A Burmese girl carries cement on her head as she works at a construction site for a new hotel December 6, 2011 in NayPyiTaw, Burma. NayPyiTaw is the capitol city of Myanmar, formally in Yangon until the Burmese government created a new secluded capitol closed off from much of the world until recently.
An Indian migrant boy works in a sari factory in Katmandu, Nepal, on June 12, 2012
A boy cuts roses in a greenhouse in Cruz Blanca, San Juan Sacatepequez, 50 km (31 miles) from Guatemala City, on May 7, 2012. The cultivation and trade of roses is the highest economic activity in San Juan Sacatepequez.
Boys working at a shop selling coal take a break in Yangonk, Burma, on May 27, 2012.

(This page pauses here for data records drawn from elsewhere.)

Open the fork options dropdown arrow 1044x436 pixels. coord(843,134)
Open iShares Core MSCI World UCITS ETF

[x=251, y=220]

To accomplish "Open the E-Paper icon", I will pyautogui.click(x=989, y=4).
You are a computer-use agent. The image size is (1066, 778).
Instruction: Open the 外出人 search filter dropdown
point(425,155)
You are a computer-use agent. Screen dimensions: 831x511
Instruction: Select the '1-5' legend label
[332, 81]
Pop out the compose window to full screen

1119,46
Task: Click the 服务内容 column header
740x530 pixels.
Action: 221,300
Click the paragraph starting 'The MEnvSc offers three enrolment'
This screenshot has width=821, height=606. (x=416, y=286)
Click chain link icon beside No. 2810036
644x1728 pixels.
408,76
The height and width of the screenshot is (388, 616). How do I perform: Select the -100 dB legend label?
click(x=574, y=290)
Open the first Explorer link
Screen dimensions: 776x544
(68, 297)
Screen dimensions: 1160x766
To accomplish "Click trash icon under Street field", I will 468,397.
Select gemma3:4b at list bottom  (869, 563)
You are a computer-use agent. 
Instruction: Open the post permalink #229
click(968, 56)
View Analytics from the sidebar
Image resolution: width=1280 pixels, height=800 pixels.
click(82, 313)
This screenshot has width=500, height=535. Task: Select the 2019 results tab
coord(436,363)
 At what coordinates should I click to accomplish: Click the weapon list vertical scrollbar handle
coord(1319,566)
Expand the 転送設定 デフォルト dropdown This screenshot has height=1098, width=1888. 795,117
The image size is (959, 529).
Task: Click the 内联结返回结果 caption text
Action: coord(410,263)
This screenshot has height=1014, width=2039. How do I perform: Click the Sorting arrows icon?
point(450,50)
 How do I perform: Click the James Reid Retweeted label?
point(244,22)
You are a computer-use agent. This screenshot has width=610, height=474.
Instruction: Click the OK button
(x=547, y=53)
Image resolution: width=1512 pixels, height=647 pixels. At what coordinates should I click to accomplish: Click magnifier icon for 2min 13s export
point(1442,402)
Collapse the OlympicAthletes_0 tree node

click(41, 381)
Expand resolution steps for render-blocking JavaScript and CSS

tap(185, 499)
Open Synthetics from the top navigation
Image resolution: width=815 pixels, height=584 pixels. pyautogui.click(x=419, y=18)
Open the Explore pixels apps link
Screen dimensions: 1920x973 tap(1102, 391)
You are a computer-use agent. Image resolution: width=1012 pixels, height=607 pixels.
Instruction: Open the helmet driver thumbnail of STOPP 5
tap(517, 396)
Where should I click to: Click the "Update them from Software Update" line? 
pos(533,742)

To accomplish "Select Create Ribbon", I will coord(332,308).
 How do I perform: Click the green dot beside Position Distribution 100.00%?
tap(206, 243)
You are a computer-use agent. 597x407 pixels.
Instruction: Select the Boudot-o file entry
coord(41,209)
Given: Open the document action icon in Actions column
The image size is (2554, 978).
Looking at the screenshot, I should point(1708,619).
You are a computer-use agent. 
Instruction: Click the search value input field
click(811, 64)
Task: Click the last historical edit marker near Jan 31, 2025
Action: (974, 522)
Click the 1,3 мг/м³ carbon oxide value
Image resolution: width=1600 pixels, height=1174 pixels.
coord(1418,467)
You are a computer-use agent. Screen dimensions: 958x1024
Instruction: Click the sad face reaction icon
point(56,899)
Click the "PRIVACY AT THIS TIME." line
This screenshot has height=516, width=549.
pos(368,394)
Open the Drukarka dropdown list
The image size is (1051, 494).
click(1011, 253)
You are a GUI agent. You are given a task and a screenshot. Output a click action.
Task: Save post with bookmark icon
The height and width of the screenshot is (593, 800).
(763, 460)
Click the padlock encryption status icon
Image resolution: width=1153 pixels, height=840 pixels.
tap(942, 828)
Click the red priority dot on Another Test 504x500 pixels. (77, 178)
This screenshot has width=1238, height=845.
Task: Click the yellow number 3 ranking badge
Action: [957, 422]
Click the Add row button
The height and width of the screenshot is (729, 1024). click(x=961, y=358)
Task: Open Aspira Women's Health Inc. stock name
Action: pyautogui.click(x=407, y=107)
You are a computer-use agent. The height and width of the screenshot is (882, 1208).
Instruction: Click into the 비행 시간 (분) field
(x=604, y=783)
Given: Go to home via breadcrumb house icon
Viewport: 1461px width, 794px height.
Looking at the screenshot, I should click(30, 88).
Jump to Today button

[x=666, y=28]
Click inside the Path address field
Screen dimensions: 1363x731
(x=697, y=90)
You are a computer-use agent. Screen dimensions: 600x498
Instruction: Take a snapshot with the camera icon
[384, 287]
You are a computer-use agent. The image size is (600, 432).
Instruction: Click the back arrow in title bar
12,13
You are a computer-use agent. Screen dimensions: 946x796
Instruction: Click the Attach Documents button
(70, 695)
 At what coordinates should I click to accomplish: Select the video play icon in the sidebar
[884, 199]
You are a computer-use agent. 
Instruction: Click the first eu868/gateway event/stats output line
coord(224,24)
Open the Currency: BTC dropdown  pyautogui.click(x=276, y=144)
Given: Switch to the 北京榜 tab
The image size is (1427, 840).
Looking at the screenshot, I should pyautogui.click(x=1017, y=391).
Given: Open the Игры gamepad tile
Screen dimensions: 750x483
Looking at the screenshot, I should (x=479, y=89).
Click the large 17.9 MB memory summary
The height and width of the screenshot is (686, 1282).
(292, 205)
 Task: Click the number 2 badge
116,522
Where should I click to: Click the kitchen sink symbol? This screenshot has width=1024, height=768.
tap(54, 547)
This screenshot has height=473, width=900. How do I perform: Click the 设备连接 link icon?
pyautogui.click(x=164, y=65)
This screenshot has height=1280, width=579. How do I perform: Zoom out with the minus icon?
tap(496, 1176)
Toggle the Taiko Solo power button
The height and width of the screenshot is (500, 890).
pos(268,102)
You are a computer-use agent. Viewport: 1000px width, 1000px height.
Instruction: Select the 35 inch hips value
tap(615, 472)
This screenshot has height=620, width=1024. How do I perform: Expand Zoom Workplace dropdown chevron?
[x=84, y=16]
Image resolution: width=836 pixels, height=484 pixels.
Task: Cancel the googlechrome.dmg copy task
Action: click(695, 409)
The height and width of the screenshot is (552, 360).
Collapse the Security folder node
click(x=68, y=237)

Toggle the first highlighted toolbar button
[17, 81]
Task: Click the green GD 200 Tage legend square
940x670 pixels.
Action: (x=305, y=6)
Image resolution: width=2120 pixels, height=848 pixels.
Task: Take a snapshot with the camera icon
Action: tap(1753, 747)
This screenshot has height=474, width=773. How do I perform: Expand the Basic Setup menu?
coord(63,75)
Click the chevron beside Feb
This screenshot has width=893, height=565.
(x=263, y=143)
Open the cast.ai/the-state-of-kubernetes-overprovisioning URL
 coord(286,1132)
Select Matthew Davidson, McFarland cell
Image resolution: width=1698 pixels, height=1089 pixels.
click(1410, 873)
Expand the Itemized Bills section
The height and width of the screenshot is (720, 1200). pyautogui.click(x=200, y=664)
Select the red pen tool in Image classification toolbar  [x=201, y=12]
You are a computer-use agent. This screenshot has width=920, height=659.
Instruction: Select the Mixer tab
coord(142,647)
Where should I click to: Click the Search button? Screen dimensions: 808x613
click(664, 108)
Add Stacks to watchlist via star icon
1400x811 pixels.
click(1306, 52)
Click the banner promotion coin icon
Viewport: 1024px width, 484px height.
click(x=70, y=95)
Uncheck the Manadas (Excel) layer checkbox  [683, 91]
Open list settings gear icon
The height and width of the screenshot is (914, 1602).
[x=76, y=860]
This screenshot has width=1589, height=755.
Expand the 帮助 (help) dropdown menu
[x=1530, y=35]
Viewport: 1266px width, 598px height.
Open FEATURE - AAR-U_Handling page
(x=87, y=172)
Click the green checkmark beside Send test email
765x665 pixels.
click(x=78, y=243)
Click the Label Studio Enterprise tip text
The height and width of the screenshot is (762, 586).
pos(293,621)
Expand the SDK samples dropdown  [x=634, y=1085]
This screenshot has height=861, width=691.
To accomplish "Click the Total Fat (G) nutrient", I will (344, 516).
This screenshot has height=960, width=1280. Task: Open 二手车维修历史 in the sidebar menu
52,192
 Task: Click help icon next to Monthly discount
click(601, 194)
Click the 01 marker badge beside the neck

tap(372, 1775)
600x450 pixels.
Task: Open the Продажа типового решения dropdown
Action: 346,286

A young miner holds on tight to a rope as he descends into a deep narrow hole in the ground in a field in Anzanakaro near the south-western Madagascan town of Ilakaka on September 14, 2008. Local miners in the region work deep narrow holes where they scrape gravel and sand in the search for sapphires and fortune. According to an official Madagascan study, of the 21,000 thousand children living in the region, 19,000 belong to working families.
An Indian child reacts to the camera as she collects recyclable spare parts at an automobile yard on the outskirts of Jammu, India, on December 10, 2011. India remains home to the greatest number of child laborers in the world despite efforts by successive governments to address the problem through compulsory education and anti-poverty programs.